The molecules in vegetable oils have hydrocarbons chains. Those with carbon-carbon bonds are unsaturated. If there are several double bonds in each molecule they are called poly unsaturated. Unsaturated oils will react with bromine or iodine. Bromine water is used as a test for an unsaturated compound.
Vegetable oils produce a lot of energy when eaten or when we burn then as fuels.
5.2 cooking with vegetable oils
The boiling points of vegetable oils are higher than water, so food is cooked at higher temperatures in oil. This means it cooks faster. It also changes the flavour, colour and texture of the food. Some of the oil is absorbed and so the energy content of the food increases.

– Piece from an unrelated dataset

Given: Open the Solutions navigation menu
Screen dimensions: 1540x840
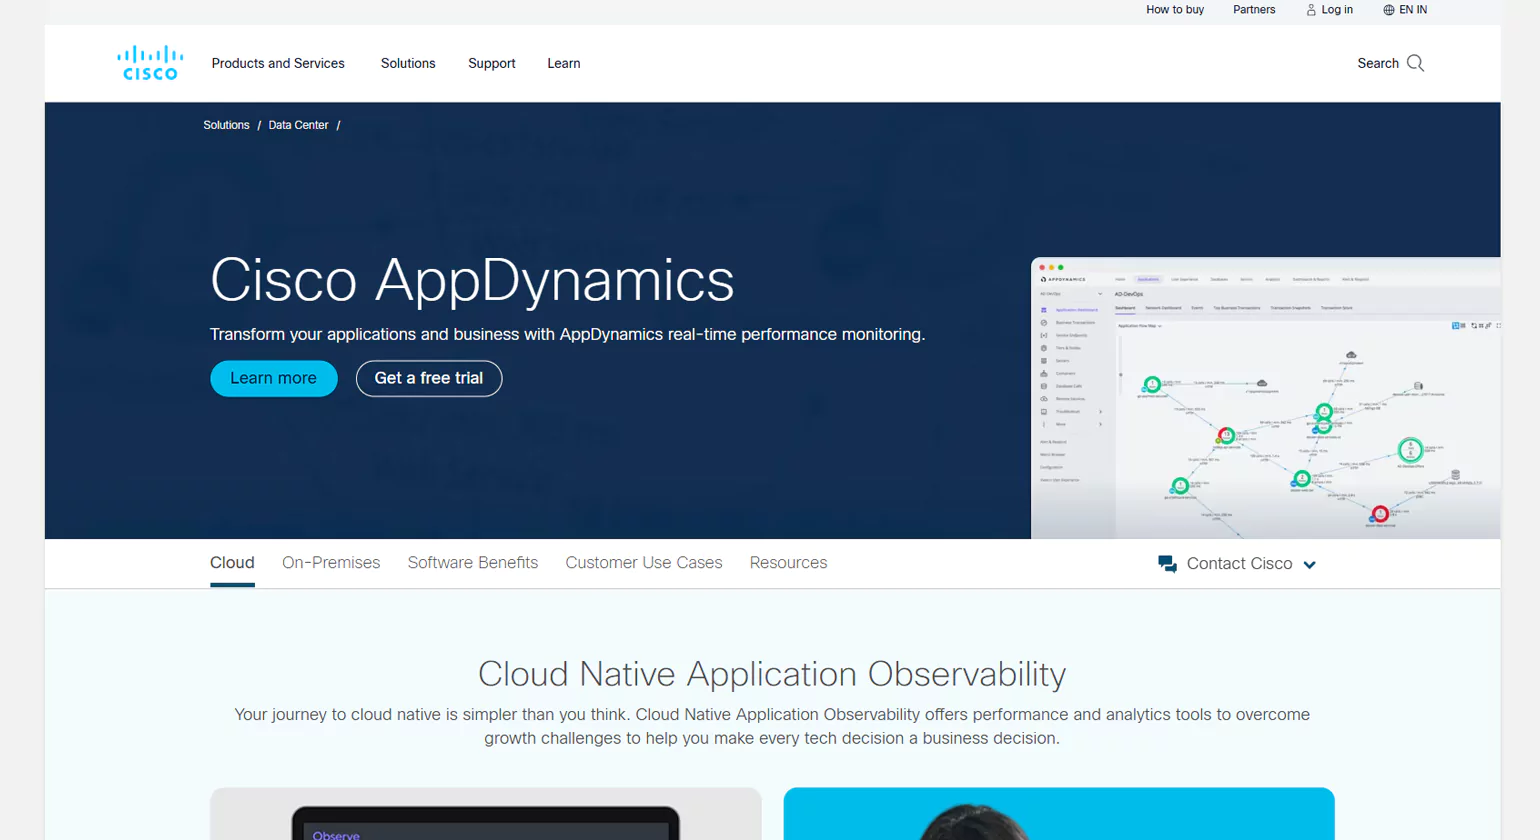Looking at the screenshot, I should click(408, 63).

Unsaturated oils can be reacted with hydrogen so that some or all of the double bonds carbon-carbon bonds become single bonds. This is an addition reaction called hydrogenation and is done at about 60 degrees C using a nickel catalyst. Hydrogenation is used to increase the melting points of oils so they harden and become solid fats at room temperature. Solid fats can be spread and used to make cakes biscuits and pastries.
Oils- liquid at room temperature
Fats- solid at room temperature
5.3 everyday emulsions
Emulsions are made from liquids that usually separate from each other. They are made by vigorously shaking, stirring or beating the liquids together to form tiny droplets of the liquid. The droplets are so small that they remain suspended in each other and are slow to separate.

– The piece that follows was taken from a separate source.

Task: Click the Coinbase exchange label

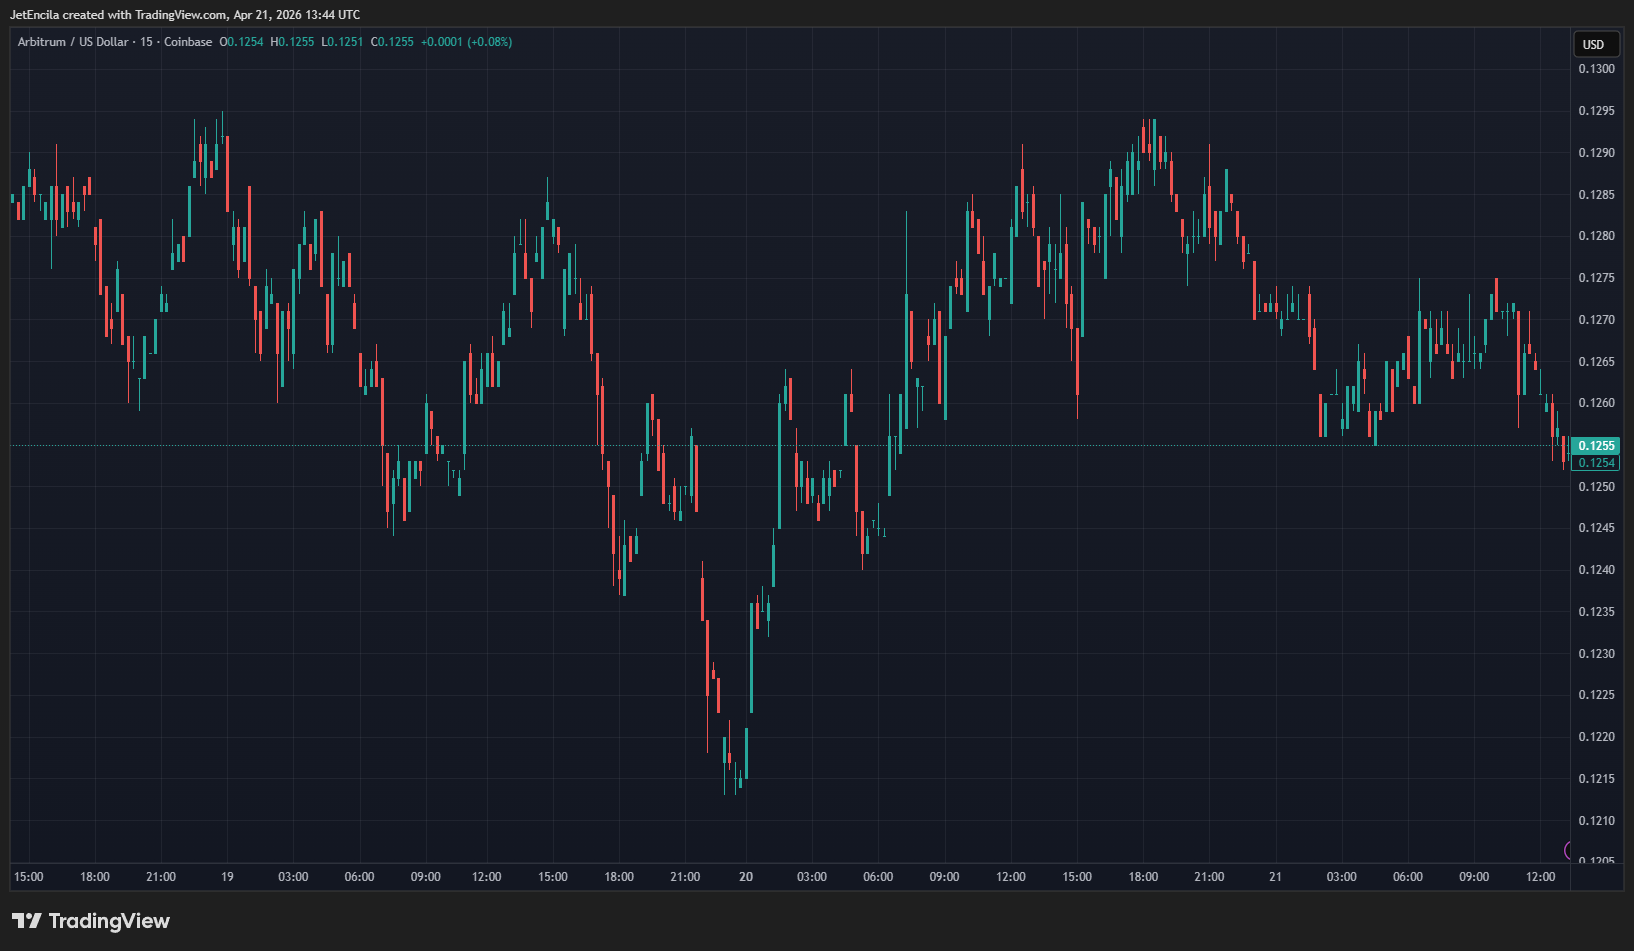Action: [188, 42]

Emulsifiers help keep the droplets to stay suspended and stop the liquids from separating. They do this because different parts of their molecules are attracted to the different liquids.
Emulsions are opaque and usually thicker than the liquids they are made from; this improves their texture, appearance and ability to stick to solids.
Milk, sauces, salad dressings and ice cream are examples of emulsions.
Solution- the substances mix completely (liquid becomes clear)
Emulsion- the liquids remain as tiny droplets (the mixture is not transparent)
5.4 What is added to our food?
Substances added to foods to improve its appearance, flavour, texture and keeping qualities are called additives. Additives may be natural products or synthetic chemicals.
Some substances like salt, vinegar and sugar have been used for hundreds of years. There are six main types of additives:
· Acidity regulators
In the EU only permitted substances may be added to food and these are given e-numbers. Additives must be include in the list of ingredients on food labels and can be labbled with their full name or e-number.Foods are checked by chemical analysis to ensure only permitted additives have been used. The methods used include chromatography and mass spectrometry.
5.5 vegetable oils as fuels
Vegetable oils produce a lot of energy when they burn. They can be treated to remove some chemicals and then used as a fuel in diesel engines. We can use waste vegetable oils from frying food as well as fresh oils.
Biodiesel can replace some or all of the diesel fuel produced form crude oil. Biodiesel is renewable because the plants are grown to produce vegetable oils. The plant material left after removing the oil can be used as food for animals
Biodiesel is less harmful to the environment than fossil fuels. The plants remove carbon dioxide from the air as they grow and so when we burn it there is no additional carbon dioxide released. Biodiesel produces no sulphur dioxide and it is more biodegradable than diesel oil.